(THE DATA begins)
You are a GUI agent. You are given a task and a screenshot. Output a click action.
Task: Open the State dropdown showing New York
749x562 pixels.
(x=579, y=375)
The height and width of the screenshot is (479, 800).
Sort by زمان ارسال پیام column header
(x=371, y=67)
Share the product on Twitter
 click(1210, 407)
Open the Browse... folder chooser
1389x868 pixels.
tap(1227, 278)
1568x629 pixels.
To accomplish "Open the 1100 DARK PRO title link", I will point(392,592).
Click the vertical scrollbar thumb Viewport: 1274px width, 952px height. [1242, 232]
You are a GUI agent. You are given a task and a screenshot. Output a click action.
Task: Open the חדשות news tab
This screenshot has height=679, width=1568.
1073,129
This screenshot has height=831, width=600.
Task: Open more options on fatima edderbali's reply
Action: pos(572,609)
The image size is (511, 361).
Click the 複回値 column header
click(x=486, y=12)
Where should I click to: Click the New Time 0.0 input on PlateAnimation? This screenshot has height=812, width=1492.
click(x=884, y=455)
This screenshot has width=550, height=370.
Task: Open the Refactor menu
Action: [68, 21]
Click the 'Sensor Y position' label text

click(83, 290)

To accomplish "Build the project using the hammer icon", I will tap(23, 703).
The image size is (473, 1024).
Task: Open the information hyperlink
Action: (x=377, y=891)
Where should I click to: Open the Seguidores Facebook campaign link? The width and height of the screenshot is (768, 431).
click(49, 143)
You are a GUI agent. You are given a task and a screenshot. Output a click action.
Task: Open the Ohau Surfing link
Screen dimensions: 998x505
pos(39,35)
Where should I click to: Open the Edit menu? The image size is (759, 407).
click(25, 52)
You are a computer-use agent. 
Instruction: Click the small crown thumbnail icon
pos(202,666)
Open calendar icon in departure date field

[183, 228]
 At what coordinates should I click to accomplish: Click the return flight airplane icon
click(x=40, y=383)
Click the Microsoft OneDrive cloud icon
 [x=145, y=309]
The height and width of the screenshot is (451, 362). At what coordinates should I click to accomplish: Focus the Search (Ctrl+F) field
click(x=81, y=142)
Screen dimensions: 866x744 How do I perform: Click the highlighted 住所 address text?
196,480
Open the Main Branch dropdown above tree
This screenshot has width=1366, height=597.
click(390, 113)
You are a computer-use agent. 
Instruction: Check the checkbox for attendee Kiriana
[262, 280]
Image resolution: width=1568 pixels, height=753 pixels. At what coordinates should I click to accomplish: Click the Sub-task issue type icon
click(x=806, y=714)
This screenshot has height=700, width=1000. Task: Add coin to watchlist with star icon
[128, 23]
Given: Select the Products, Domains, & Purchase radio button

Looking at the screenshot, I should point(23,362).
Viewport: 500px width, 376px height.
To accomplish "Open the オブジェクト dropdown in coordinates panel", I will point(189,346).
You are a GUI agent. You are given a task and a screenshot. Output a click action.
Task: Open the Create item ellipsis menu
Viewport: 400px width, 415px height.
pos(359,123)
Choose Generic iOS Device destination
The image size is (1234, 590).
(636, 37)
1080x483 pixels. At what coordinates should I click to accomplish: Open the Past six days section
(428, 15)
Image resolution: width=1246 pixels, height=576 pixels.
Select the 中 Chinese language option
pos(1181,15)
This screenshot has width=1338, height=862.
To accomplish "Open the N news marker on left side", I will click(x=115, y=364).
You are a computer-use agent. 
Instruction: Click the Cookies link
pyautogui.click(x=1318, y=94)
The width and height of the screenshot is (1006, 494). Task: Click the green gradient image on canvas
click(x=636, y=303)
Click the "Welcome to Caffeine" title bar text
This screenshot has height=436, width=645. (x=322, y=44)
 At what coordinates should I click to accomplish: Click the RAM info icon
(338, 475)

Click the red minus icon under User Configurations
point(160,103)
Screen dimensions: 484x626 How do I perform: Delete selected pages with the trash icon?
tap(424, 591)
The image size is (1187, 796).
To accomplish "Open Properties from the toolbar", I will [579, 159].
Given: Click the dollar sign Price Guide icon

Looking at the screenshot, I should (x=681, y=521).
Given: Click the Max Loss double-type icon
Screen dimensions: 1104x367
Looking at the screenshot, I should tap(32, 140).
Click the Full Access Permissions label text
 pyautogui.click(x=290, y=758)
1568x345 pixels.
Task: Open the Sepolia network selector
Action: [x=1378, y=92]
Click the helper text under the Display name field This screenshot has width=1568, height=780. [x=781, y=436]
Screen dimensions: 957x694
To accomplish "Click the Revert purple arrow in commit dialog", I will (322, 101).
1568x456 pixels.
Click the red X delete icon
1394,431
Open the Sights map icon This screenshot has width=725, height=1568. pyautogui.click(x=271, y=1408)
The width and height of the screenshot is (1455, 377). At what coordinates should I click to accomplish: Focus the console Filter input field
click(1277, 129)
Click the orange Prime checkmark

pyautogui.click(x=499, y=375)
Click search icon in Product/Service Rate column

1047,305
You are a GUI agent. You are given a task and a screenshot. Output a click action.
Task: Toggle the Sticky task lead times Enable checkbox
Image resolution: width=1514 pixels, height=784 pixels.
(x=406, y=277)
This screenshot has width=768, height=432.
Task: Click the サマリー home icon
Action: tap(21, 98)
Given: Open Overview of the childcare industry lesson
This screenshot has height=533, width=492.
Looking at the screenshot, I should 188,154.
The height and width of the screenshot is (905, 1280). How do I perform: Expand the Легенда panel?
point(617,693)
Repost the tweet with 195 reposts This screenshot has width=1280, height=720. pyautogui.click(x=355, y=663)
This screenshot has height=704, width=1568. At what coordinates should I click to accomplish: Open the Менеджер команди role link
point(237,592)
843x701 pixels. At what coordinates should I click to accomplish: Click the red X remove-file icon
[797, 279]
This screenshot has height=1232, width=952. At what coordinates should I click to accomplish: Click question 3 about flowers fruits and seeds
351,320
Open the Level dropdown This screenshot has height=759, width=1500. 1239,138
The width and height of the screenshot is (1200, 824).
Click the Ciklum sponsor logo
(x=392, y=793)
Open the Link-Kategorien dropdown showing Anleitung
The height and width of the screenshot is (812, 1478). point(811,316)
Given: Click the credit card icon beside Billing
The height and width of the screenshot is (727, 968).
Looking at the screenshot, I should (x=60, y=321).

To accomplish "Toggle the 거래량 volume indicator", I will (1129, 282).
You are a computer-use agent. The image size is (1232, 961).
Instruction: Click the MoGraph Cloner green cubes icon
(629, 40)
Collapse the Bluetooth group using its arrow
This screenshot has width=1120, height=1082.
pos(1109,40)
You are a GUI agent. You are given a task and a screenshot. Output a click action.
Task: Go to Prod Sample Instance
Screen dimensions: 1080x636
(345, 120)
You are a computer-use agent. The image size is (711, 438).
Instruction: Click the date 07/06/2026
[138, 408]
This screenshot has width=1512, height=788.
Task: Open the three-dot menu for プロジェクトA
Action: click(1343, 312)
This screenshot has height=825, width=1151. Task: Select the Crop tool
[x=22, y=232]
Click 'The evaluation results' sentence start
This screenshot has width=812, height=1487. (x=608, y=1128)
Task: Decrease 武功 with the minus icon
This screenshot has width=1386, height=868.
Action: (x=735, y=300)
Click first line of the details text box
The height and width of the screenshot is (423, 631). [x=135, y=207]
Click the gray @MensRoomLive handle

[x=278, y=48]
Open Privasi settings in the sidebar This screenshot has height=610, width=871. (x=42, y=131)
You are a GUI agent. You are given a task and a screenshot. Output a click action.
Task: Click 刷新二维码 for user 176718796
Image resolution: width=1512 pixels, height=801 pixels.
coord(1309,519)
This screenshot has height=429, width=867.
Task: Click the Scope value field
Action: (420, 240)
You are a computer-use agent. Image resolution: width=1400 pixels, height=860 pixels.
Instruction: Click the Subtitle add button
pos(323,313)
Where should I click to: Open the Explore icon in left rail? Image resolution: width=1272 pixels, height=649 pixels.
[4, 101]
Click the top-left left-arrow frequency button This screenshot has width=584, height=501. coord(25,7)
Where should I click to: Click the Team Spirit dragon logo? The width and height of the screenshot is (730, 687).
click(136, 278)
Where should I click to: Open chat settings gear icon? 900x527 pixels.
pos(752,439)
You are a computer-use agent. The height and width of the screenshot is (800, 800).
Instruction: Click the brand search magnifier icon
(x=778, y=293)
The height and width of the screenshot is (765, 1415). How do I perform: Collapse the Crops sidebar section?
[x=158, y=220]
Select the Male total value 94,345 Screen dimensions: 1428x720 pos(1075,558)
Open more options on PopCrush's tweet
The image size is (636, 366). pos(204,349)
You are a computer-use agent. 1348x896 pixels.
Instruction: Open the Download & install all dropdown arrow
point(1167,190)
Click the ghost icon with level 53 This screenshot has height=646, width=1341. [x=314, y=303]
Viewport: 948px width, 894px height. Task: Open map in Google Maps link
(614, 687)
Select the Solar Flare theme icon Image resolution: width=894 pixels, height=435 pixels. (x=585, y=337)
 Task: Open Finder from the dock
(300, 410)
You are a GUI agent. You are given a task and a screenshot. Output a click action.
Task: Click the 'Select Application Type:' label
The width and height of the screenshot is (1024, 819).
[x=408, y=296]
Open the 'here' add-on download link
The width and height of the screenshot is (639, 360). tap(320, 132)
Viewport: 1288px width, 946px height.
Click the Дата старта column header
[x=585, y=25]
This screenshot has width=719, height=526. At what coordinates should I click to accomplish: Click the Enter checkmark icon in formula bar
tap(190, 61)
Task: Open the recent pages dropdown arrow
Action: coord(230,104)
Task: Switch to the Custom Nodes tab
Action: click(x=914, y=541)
(THE DATA ends)
- [THE TASK] Count every line of the data in which the word "news" appears, and report only the total.

- [ANSWER TO THIS PROBLEM] 2